◆ Exercise prompt
Copy out, character for character, everything in the items below from the line containing "Task: Click the orange beetle book in image" down to the line containing "coord(303,8)", with both of those lines included.

◆ The records
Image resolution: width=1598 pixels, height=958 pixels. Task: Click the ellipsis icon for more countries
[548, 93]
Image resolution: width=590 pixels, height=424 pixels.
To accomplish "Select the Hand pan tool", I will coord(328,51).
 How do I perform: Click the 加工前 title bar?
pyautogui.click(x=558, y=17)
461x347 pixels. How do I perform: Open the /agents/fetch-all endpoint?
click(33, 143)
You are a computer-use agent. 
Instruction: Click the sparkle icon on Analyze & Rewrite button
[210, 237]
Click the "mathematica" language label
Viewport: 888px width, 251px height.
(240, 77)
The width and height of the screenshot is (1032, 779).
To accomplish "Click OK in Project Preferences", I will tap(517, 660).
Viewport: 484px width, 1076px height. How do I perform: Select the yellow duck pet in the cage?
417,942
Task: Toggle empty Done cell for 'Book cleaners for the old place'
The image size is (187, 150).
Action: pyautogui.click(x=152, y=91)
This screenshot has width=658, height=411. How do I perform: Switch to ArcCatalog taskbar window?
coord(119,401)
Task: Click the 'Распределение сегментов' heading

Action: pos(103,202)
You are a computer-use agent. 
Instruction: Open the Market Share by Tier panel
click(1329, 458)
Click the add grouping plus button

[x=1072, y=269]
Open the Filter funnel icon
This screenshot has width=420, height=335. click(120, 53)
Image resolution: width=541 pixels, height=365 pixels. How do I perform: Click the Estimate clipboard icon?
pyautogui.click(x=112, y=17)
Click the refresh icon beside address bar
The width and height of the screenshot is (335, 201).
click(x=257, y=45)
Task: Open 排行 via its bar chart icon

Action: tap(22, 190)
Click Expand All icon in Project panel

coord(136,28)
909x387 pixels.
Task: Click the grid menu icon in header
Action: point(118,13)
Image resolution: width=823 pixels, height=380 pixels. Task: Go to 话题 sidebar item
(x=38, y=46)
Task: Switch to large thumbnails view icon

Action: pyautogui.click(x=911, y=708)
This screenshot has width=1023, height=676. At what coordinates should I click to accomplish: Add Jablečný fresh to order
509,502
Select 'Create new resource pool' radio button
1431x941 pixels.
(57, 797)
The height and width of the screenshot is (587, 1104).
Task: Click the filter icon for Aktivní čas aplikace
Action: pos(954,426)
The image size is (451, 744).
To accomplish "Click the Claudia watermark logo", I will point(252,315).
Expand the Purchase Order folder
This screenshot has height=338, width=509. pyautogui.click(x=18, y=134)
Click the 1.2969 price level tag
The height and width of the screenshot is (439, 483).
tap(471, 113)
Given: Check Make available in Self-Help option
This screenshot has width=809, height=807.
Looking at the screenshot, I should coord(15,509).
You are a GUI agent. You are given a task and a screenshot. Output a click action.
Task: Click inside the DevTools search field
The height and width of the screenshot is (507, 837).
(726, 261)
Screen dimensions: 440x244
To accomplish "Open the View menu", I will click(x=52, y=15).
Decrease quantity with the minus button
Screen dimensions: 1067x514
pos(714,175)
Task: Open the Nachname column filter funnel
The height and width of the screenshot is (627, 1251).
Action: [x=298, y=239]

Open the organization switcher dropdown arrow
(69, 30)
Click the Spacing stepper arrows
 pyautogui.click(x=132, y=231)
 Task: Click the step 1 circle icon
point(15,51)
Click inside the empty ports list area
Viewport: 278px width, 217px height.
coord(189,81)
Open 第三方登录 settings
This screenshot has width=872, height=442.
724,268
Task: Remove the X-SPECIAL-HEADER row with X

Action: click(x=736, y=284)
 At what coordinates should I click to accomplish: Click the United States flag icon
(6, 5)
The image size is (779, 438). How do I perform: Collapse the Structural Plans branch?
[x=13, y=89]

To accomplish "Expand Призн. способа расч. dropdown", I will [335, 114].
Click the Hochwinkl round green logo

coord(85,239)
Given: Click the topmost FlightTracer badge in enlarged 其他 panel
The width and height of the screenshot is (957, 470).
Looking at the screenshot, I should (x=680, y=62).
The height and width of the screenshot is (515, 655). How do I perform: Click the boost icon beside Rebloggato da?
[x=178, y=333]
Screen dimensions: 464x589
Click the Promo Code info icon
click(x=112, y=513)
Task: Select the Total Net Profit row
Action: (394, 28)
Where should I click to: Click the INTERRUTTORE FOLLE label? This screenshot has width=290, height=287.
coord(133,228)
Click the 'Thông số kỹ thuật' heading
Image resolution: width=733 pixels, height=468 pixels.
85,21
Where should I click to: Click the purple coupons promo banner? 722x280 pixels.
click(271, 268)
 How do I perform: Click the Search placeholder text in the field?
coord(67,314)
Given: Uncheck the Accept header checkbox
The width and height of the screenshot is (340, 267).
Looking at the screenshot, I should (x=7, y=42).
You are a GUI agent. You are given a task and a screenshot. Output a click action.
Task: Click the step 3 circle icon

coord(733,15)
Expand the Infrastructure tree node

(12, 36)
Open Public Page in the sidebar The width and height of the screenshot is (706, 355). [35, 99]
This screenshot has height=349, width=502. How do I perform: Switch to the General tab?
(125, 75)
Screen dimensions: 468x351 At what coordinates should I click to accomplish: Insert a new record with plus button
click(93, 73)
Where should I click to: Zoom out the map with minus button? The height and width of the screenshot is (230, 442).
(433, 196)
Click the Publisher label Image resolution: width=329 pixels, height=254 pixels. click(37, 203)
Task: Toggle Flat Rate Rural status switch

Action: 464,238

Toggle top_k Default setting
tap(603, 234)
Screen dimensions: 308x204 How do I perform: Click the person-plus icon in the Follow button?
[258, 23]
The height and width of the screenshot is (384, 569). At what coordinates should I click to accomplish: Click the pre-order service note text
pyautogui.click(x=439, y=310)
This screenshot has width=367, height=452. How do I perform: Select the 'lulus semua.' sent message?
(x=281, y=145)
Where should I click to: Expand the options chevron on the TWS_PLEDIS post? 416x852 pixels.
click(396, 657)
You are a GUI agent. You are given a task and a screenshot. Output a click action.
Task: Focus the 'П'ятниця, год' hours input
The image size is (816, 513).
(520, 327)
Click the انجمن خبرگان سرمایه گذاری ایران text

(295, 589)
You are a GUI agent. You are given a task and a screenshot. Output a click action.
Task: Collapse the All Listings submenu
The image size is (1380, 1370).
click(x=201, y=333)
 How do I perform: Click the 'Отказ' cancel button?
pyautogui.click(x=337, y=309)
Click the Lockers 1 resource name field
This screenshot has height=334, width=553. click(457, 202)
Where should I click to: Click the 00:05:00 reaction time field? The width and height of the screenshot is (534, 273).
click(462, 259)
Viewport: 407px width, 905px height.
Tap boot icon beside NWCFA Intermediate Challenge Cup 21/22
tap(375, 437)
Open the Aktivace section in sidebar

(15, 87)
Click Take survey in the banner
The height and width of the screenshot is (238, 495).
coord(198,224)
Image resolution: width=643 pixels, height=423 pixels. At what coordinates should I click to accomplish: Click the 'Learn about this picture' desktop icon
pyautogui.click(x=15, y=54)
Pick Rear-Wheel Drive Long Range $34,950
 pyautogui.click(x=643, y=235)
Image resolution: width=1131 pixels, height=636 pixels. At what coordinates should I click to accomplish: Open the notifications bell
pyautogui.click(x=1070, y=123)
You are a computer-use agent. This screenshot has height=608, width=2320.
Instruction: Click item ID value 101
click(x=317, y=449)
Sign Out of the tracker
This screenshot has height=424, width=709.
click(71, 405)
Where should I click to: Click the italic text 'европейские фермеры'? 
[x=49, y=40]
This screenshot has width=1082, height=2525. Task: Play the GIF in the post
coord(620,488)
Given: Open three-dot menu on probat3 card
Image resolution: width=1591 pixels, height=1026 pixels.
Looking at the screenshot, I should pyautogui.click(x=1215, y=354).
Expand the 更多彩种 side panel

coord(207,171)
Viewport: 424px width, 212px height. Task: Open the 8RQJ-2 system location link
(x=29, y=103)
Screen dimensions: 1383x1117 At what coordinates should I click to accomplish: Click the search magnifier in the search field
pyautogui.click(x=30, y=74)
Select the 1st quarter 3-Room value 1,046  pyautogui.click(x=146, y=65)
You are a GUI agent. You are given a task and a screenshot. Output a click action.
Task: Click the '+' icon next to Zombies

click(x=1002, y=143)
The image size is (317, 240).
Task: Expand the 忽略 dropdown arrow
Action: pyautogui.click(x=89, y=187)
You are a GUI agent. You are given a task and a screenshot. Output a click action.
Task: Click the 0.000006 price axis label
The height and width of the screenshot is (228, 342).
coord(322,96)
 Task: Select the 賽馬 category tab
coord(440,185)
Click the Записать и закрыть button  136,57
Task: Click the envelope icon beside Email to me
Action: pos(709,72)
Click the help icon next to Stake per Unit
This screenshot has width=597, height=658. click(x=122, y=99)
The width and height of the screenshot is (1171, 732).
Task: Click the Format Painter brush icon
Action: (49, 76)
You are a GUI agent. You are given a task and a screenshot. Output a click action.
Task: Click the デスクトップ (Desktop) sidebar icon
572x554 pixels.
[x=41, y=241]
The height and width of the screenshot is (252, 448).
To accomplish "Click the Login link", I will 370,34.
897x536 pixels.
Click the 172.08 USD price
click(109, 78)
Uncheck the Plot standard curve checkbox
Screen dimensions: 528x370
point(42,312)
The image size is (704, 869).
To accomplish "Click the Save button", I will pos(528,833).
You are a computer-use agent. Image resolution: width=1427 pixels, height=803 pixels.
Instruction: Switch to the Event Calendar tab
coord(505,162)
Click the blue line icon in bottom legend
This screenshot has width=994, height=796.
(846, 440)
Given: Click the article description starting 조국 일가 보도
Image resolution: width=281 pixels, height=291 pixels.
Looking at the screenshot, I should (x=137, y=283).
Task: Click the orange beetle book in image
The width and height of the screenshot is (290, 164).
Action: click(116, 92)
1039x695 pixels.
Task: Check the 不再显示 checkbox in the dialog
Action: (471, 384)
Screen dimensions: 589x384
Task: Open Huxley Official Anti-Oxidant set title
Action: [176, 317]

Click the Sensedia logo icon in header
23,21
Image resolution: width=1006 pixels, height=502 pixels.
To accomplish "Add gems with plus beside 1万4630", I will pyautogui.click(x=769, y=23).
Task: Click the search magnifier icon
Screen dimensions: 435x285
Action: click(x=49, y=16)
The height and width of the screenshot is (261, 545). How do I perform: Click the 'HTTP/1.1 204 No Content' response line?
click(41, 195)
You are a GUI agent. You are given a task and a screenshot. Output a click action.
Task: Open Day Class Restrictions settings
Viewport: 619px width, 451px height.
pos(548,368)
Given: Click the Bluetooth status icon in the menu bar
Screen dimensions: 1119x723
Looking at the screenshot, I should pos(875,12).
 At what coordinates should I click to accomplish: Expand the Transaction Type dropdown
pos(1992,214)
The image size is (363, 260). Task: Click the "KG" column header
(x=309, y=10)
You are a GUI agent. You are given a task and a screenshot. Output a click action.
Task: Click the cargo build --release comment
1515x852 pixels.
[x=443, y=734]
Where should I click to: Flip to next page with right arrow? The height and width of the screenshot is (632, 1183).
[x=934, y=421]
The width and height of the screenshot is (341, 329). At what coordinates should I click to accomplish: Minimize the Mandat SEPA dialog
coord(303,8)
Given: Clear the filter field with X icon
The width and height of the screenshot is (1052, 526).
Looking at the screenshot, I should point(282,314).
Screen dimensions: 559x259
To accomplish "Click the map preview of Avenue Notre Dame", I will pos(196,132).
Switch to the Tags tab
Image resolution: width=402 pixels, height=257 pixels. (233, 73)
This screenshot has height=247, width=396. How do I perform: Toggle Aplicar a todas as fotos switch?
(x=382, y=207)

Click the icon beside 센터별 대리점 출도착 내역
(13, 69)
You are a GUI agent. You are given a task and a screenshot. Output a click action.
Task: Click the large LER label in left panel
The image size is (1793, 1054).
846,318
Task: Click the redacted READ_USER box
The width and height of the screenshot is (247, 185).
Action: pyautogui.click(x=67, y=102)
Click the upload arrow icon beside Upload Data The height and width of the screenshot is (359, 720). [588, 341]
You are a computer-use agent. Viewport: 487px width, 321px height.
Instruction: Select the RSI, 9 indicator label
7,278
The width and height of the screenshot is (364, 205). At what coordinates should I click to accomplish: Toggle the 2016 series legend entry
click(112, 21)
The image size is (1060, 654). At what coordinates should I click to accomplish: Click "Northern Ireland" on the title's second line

◆ Correct result
Task: Click the orange beetle book in image
The width and height of the screenshot is (290, 164).
Action: click(116, 92)
1039x695 pixels.
Task: Check the 不再显示 checkbox in the dialog
Action: (471, 384)
Screen dimensions: 589x384
Task: Open Huxley Official Anti-Oxidant set title
Action: [176, 317]

Click the Sensedia logo icon in header
23,21
Image resolution: width=1006 pixels, height=502 pixels.
To accomplish "Add gems with plus beside 1万4630", I will pyautogui.click(x=769, y=23).
Task: Click the search magnifier icon
Screen dimensions: 435x285
Action: click(x=49, y=16)
The height and width of the screenshot is (261, 545). How do I perform: Click the 'HTTP/1.1 204 No Content' response line?
click(41, 195)
You are a GUI agent. You are given a task and a screenshot. Output a click action.
Task: Open Day Class Restrictions settings
Viewport: 619px width, 451px height.
pos(548,368)
Given: Click the Bluetooth status icon in the menu bar
Screen dimensions: 1119x723
Looking at the screenshot, I should pos(875,12).
 At what coordinates should I click to accomplish: Expand the Transaction Type dropdown
pos(1992,214)
The image size is (363, 260). Task: Click the "KG" column header
(x=309, y=10)
You are a GUI agent. You are given a task and a screenshot. Output a click action.
Task: Click the cargo build --release comment
1515x852 pixels.
[x=443, y=734]
Where should I click to: Flip to next page with right arrow? The height and width of the screenshot is (632, 1183).
[x=934, y=421]
The width and height of the screenshot is (341, 329). At what coordinates should I click to accomplish: Minimize the Mandat SEPA dialog
coord(303,8)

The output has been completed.